== WHAT IS EXPECTED ==
Below are the records; locate each line with the word "Identify" and copy it.

*** GIVEN DATA ***

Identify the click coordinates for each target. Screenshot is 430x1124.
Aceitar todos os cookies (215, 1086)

*** End of GIVEN DATA ***
*** GIVEN DATA ***

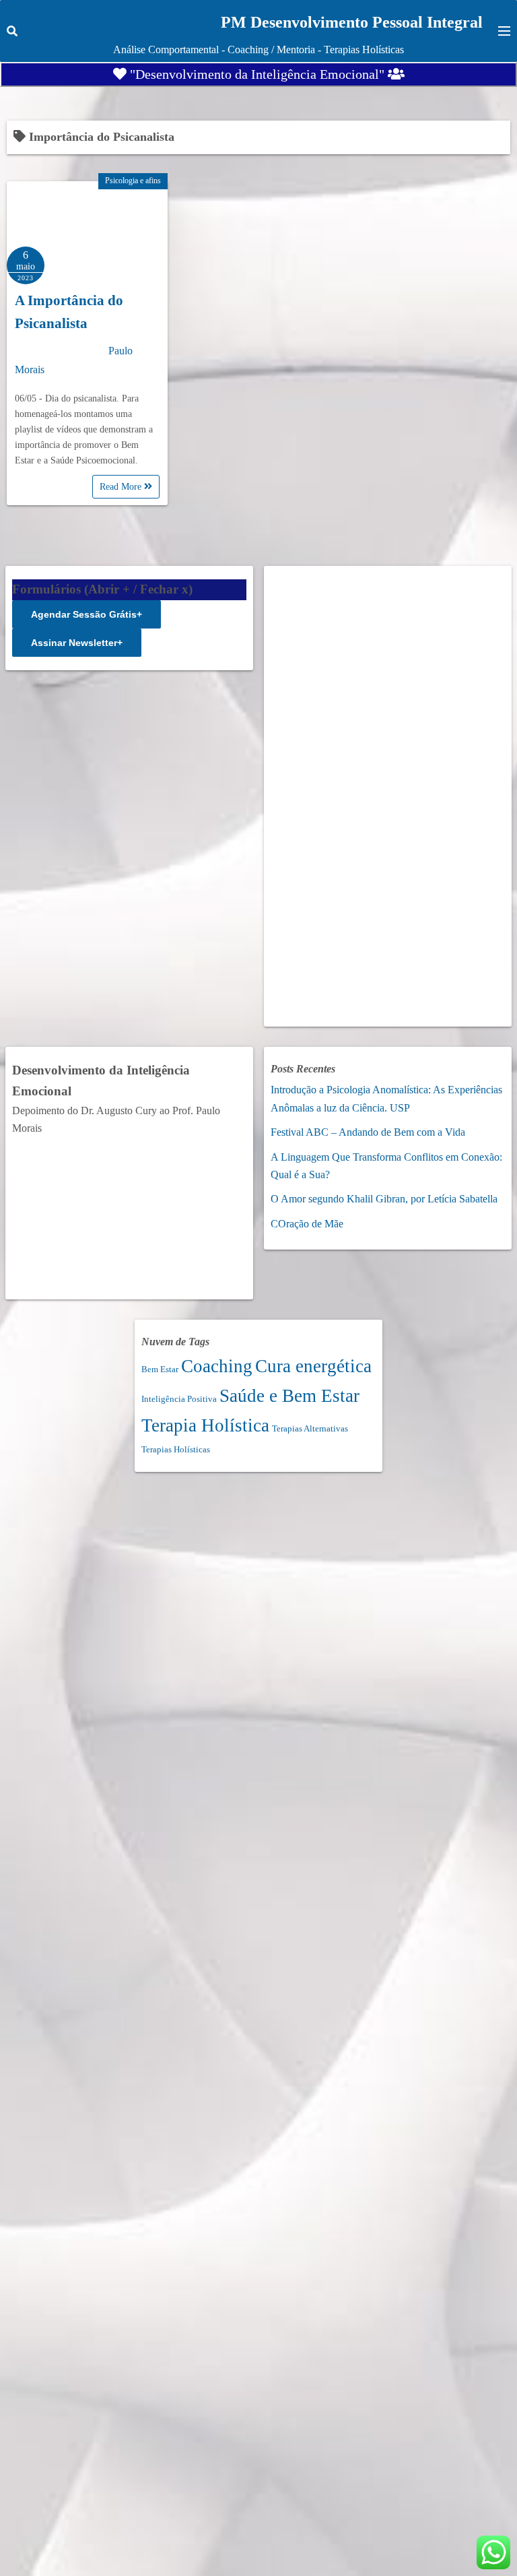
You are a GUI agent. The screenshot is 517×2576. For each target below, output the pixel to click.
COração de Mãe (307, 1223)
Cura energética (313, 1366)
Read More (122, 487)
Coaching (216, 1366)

*** End of GIVEN DATA ***
*** GIVEN DATA ***

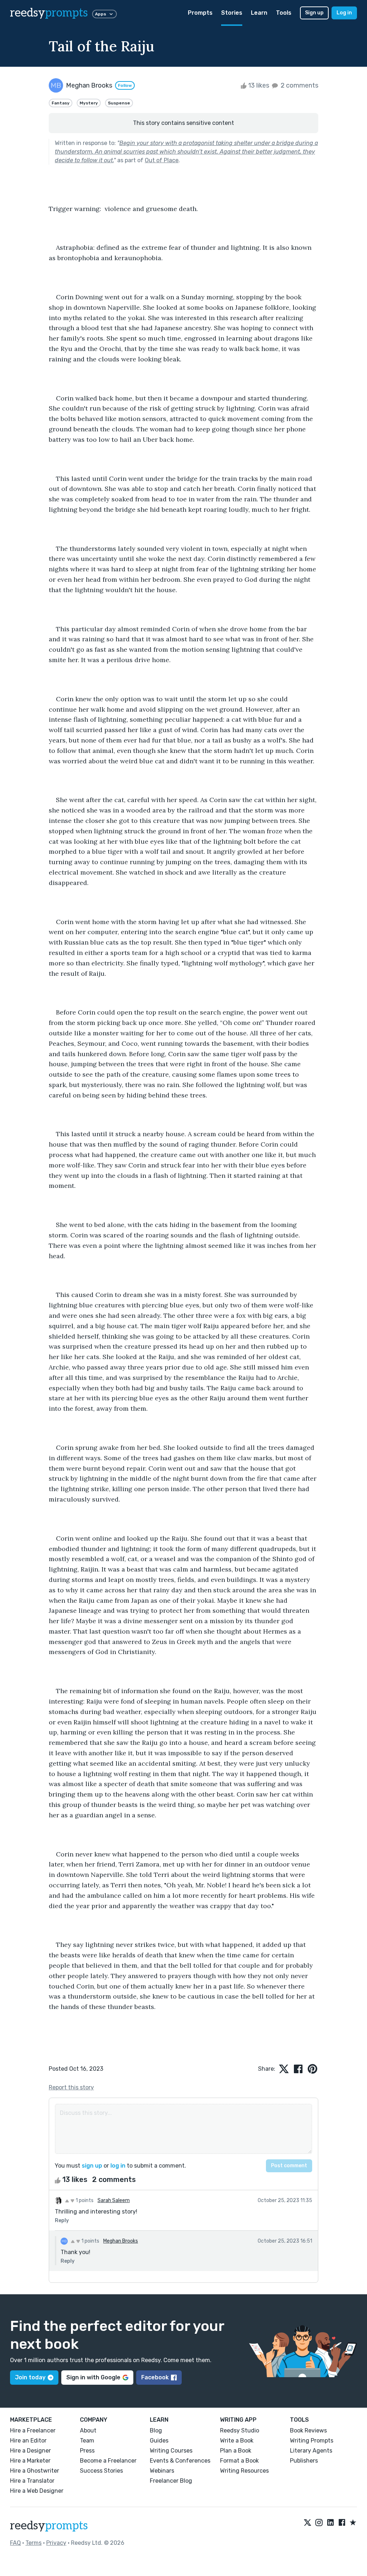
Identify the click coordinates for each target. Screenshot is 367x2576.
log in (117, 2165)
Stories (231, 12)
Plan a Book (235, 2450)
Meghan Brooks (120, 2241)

*** End of GIVEN DATA ***

== RESULT ==
Identify the click coordinates for each target. Screenshot is 430x1124.
Identify the click coordinates for each target. Screenshot is 367x2576.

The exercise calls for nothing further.